Fantasy baseball is a game of numbers, so we will look at the outfield position to show you some value picks for 2011:
Player A: .298 Avg. 21 HR 112 RBI 5 SB
Player B: .304 Avg. 25 HR 103 RBI 14 SB
Both Player A and Player B had comparable stats in most categories in 2010. The biggest difference in these players is you can get one of them eight rounds later than the other.
Player A is Delmon Young. The Twins' outfielder is the 86th ranked player in ESPN rankings. Player B is Ryan Braun, the fifth ranked player on the entire draft board, per ESPN.
Is Ryan Braun overvalued?
Not really. He's a great outfielder and will give you great numbers in all five Roto categories, though he did have a down year in 2010.
Delmon Young is a 25-year-old player on the rise. Smacking 21 home runs last year while playing his home games at the spacious Target Field, look for Young to at least match his 2010 numbers, if not improve upon them.
Now for the second set of outfielders:
Player A: .296 Avg. 106 R 27 HR 85 RBI 13 SB
Player B: .288 Avg. 91 R 29 HR 89 RBI 1 SB
The difference in these players is you can get one of them 13 rounds later than the other, per ESPN rankings.

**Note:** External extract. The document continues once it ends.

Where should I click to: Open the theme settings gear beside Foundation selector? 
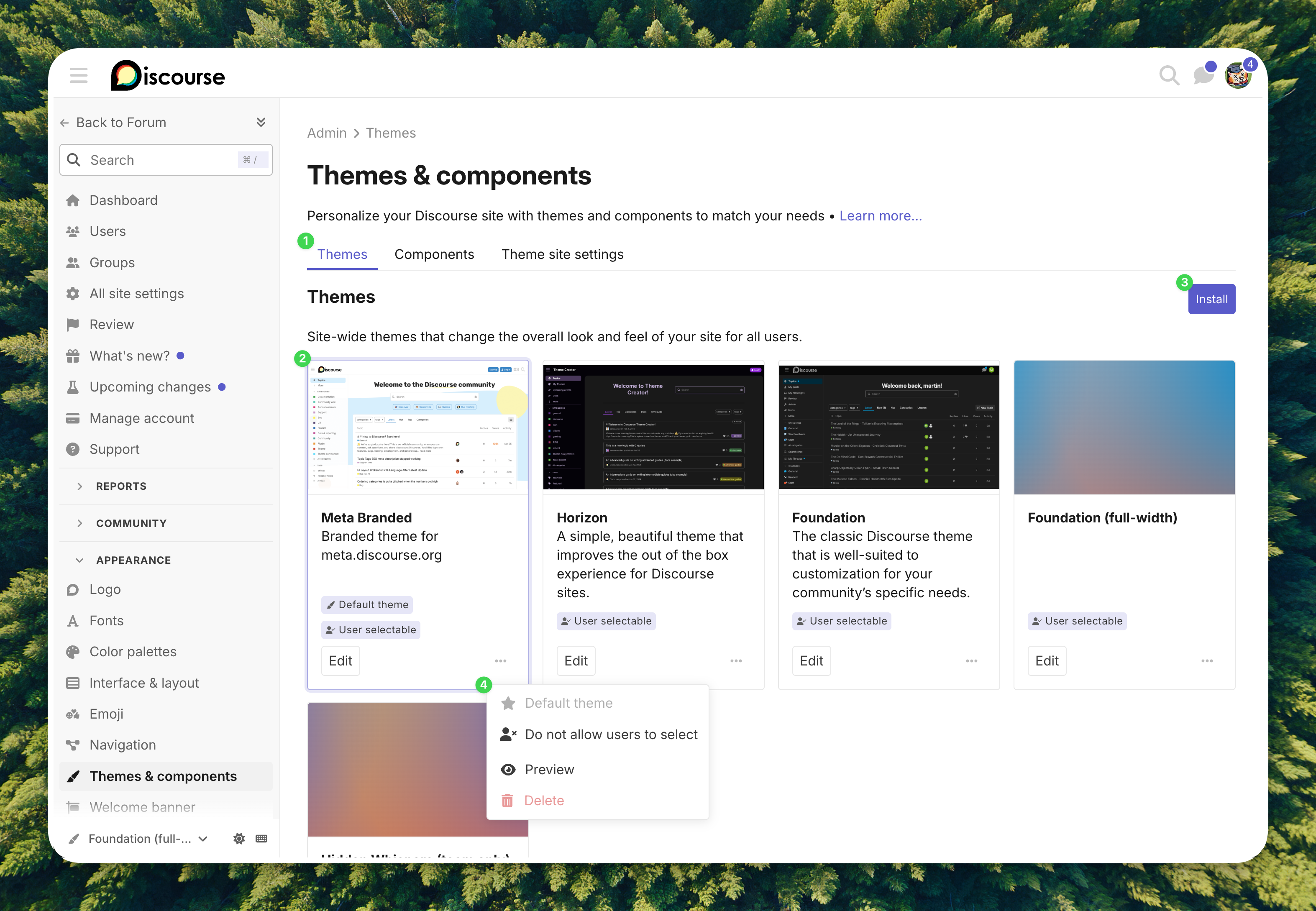(239, 839)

Player A is being projected as a third or fourth round pick on draft day, while Player B is ranked as a 17th round pick. These players' stats are too similar for them to be that far apart on the draft board.
Player B is Nick Swisher. The Yankees right fielder is in a potent lineup, so these stats are easily repeatable. On the other hand, Player A, Jayson Werth, is moving away from a highly-offensive team in the Philadelphia Phillies.
Werth is definitely overvalued. The Washington Nationals threw a lot of money at him in the offseason to sign him out of free agency. In 2010, Werth was not able to top 30 home runs, 90 RBI or a .300 average.
It's a wonder the Nationals spent so much money on him. Werth has never, in his eight-year major league career, driven in more than 100 runs, so don't expect him to in a downgraded lineup this year. Just because the Nationals overvalued him, doesn't mean you have to too.